Erken seçim olacak mı?
PVV’nin çekilmesi sonrası ortaya çıkan tablo, erken seçimin neredeyse kaçınılmaz olduğunu gösteriyor. Üç partili koalisyonun mecliste güvenoyu alabilecek yeterli sandalyeye sahip olmaması, yeni bir hükümetin PVV’siz kurulma olasılığını oldukça zayıflatıyor. Muhalefet partileri ise sürecin hızla netleşmesini istiyor. Hristiyan Demokratlar (CDA), seçim çağrısını yineleyerek “ülkenin yeni bir başlangıca ihtiyacı olduğunu” vurgularken, Demokratlar 66 (D66), yaşananları “beklenen bir çöküş” olarak değerlendirdi.
Yeni hükümet kurulabilir mi?
Şu aşamada PVV olmadan yeni bir hükümet kurulması oldukça zor görünüyor. Mevcut meclis aritmetiği, hiçbir partinin ya da blokun tek başına hükümet kurmasına yetmiyor. Üstelik Wilders’in göç politikaları üzerinden gelen bu kriz, koalisyon ortakları arasında oluşan güven kaybını da derinleştirdi. Alternatif bir koalisyon için gereken müzakerelerin uzun sürmesi ve seçmen nezdinde daha fazla tartışmaya yol açması bekleniyor. Bu nedenle erken seçim seçeneği, hem siyasi hem de anayasal olarak en olası yol olarak öne çıkıyor.

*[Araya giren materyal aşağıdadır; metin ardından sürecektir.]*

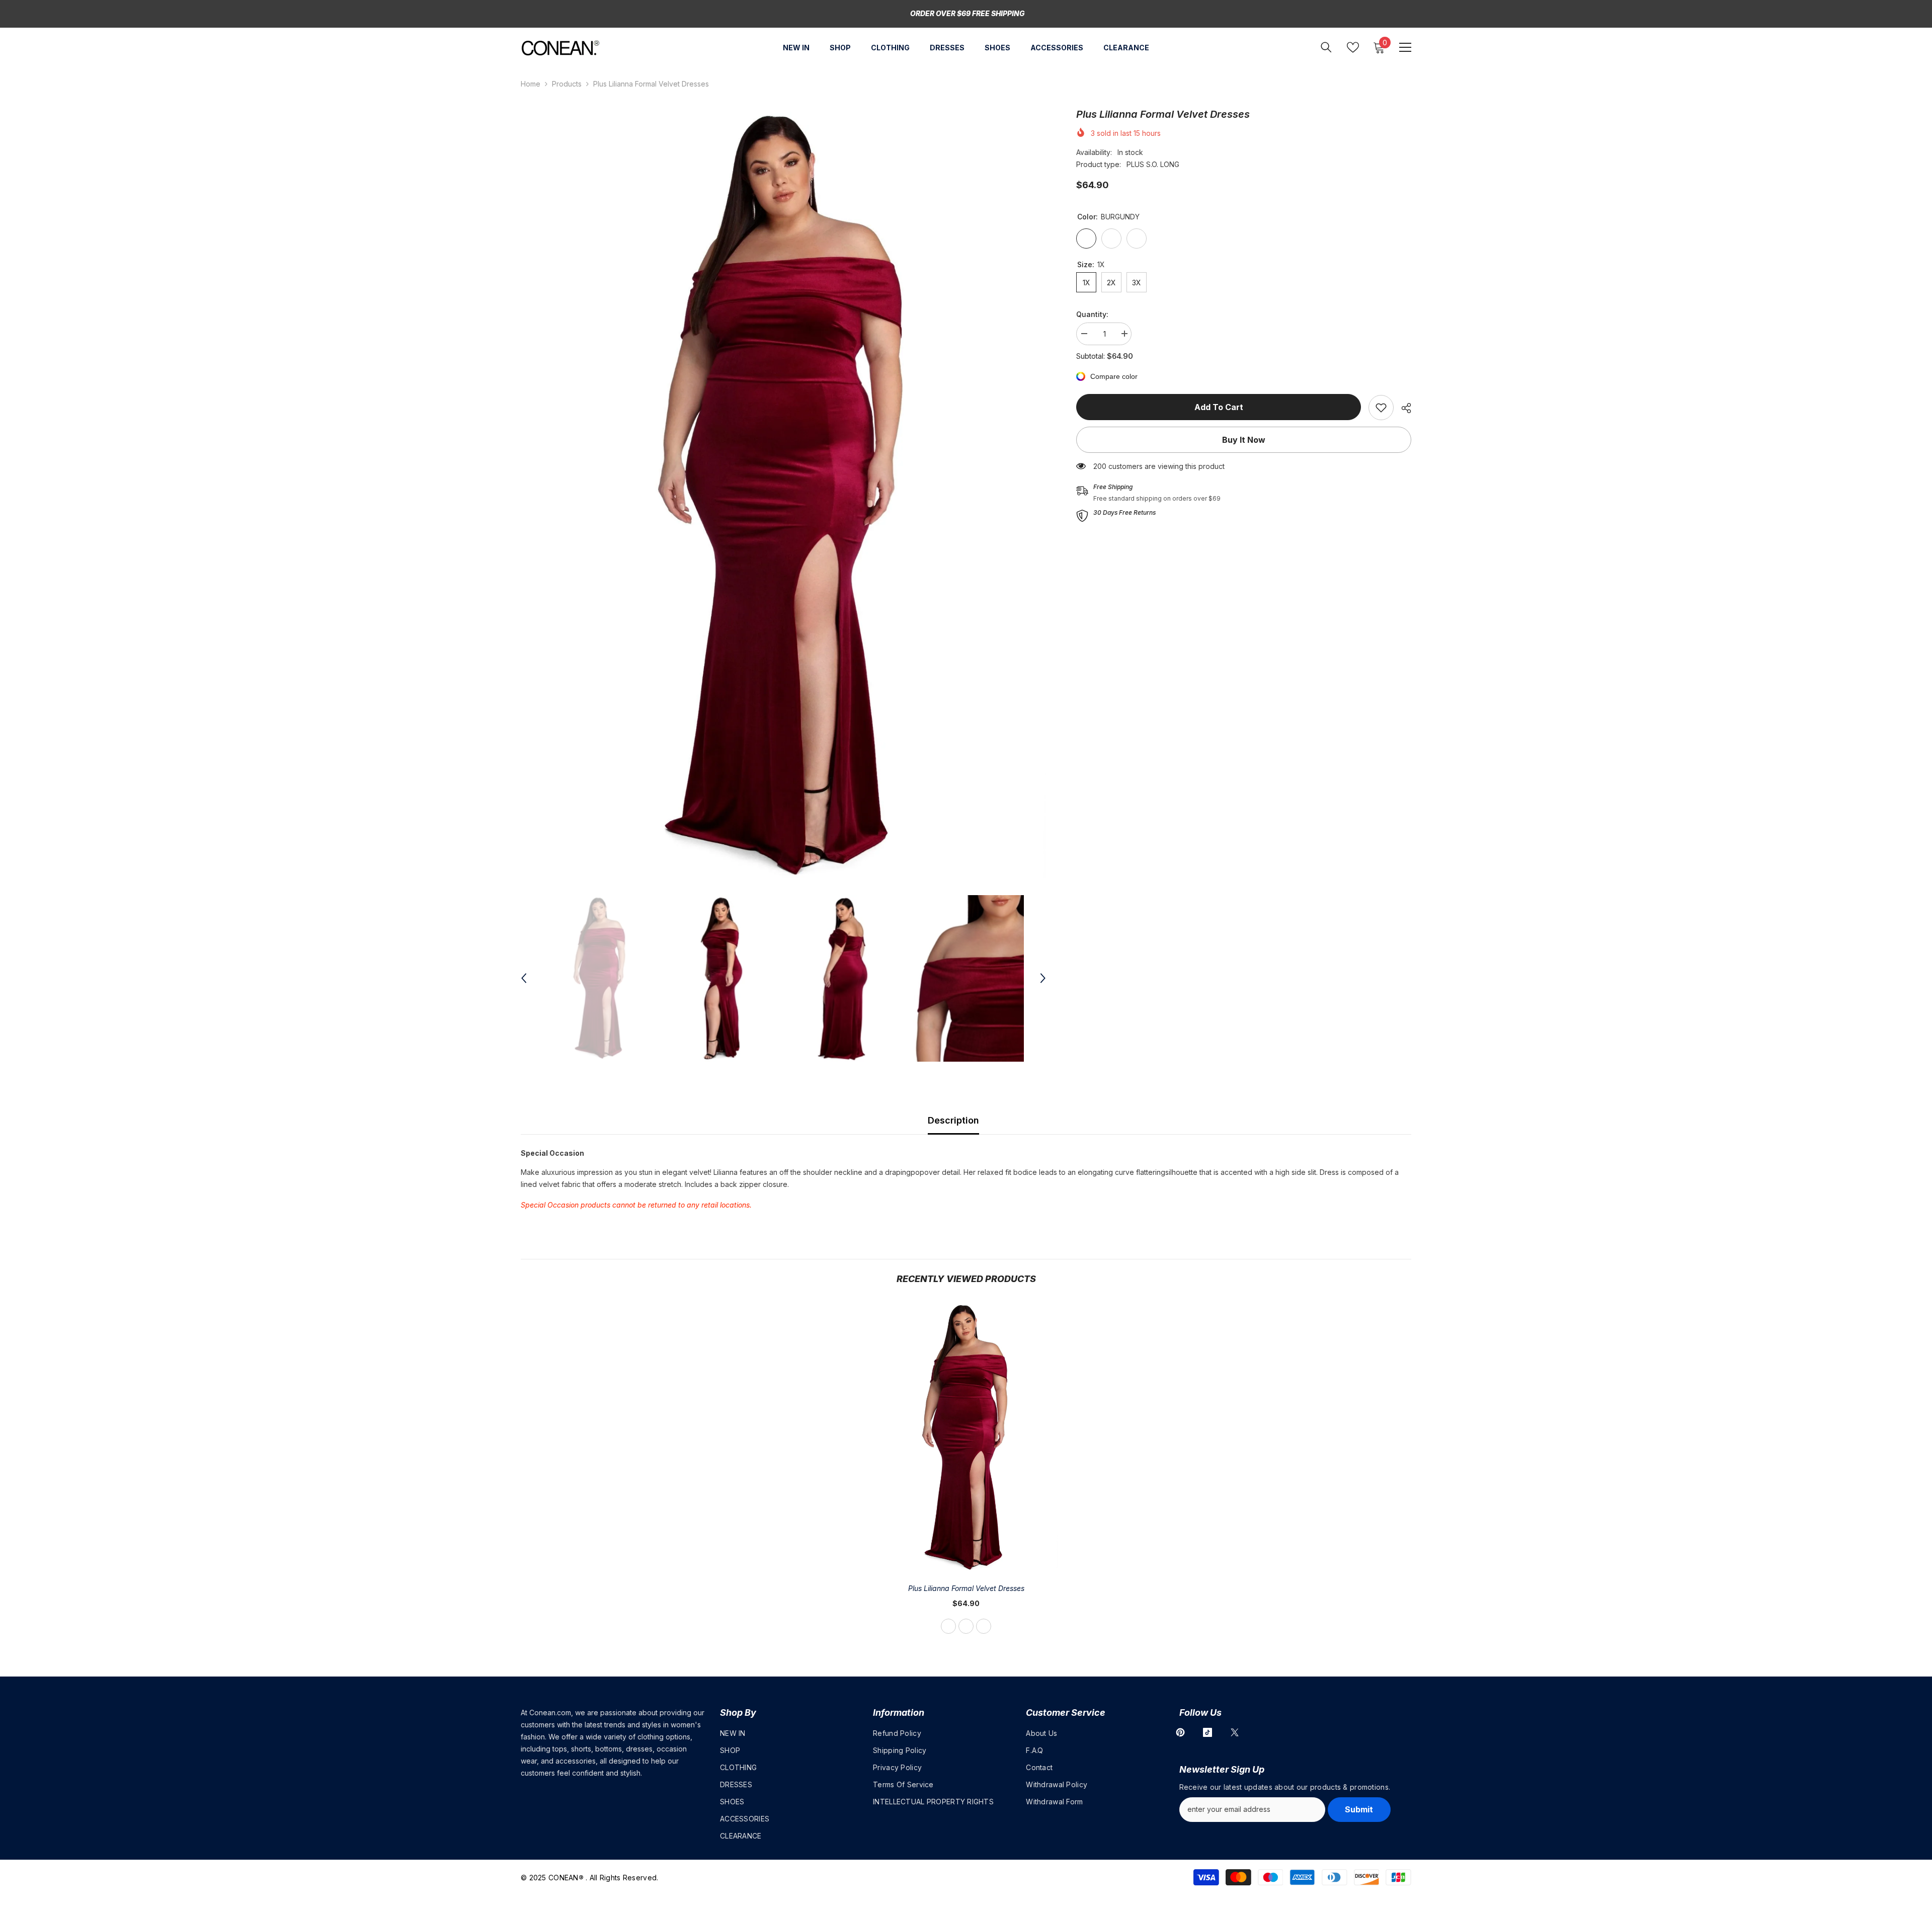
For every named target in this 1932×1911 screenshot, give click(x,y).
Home (530, 83)
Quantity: (1092, 314)
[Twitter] (1234, 1732)
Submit (1359, 1809)
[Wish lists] (1353, 47)
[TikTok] (1207, 1732)
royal (983, 1626)
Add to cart (1218, 407)
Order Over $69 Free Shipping (967, 13)
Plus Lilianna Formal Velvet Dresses (966, 1588)
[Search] (1326, 47)
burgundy (948, 1626)
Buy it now (1243, 440)
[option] (783, 496)
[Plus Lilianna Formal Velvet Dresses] (966, 1437)
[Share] (1402, 408)
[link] (1381, 407)
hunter (966, 1626)
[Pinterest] (1180, 1732)
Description (953, 1120)
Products (567, 83)
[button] (523, 978)
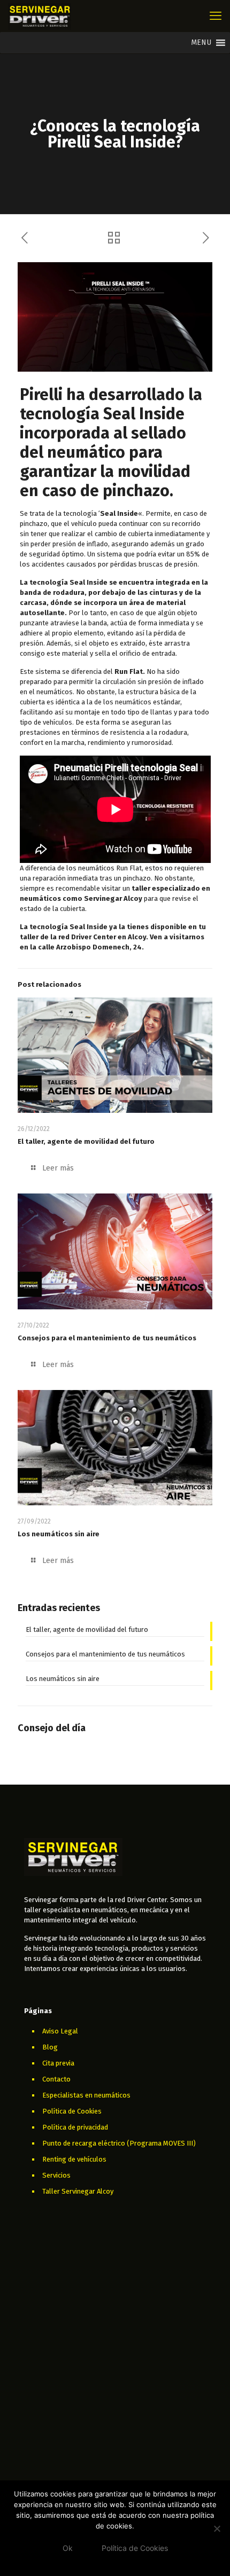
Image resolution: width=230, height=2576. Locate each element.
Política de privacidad (75, 2127)
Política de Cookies (72, 2111)
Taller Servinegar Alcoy (77, 2191)
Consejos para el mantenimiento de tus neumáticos (107, 1338)
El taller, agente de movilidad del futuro (86, 1141)
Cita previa (58, 2063)
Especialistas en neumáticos (86, 2095)
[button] (201, 42)
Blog (50, 2047)
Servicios (56, 2175)
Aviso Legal (60, 2031)
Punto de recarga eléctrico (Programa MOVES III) (119, 2143)
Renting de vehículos (74, 2159)
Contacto (56, 2079)
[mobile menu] (215, 16)
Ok (68, 2548)
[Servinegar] (39, 16)
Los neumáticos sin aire (58, 1534)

Wilders’in talepleri nelerdi?
Geert Wilders’in hazırladığı 10 maddelik göçmen planı, oldukça sert tedbirler içeriyordu. Bunlar arasında sığınmacılar için sınırların tamamen kapatılması, geçici oturum hakkı olan Suriyelilerin altı ay içinde ülkelerine geri gönderilmesi (gerekirse zorla), aile birleşimlerinin tamamen durdurulması ve sosyal konutlarda oturum sahiplerine öncelik verilmesinin yasaklanması gibi öneriler bulunuyordu. Ayrıca kamu düzenini bozan gösterilere karşı polis yetkisinin artırılması, çifte vatandaşlığı olan suçluların vatandaşlıklarının iptali ve sınır dışı edilmesi gibi maddeler de listede yer aldı.
Hollanda'yı ne bekliyor?
Hollanda siyaseti yeni bir sınavla karşı karşıya. Hükümetin düşmesiyle birlikte, siyasi istikrarsızlık ve kutuplaşma daha da derinleşebilir. Seçime gidilmesi durumunda, seçmenlerin aşırı sağa tepkisi ya da desteği sandıkta belirleyici olacak. Tüm gözler şimdi Başbakan’ın ve meclisin alacağı kararlarda. Erken seçim tarihiyle ilgili resmi açıklamanın kısa süre içinde yapılması bekleniyor.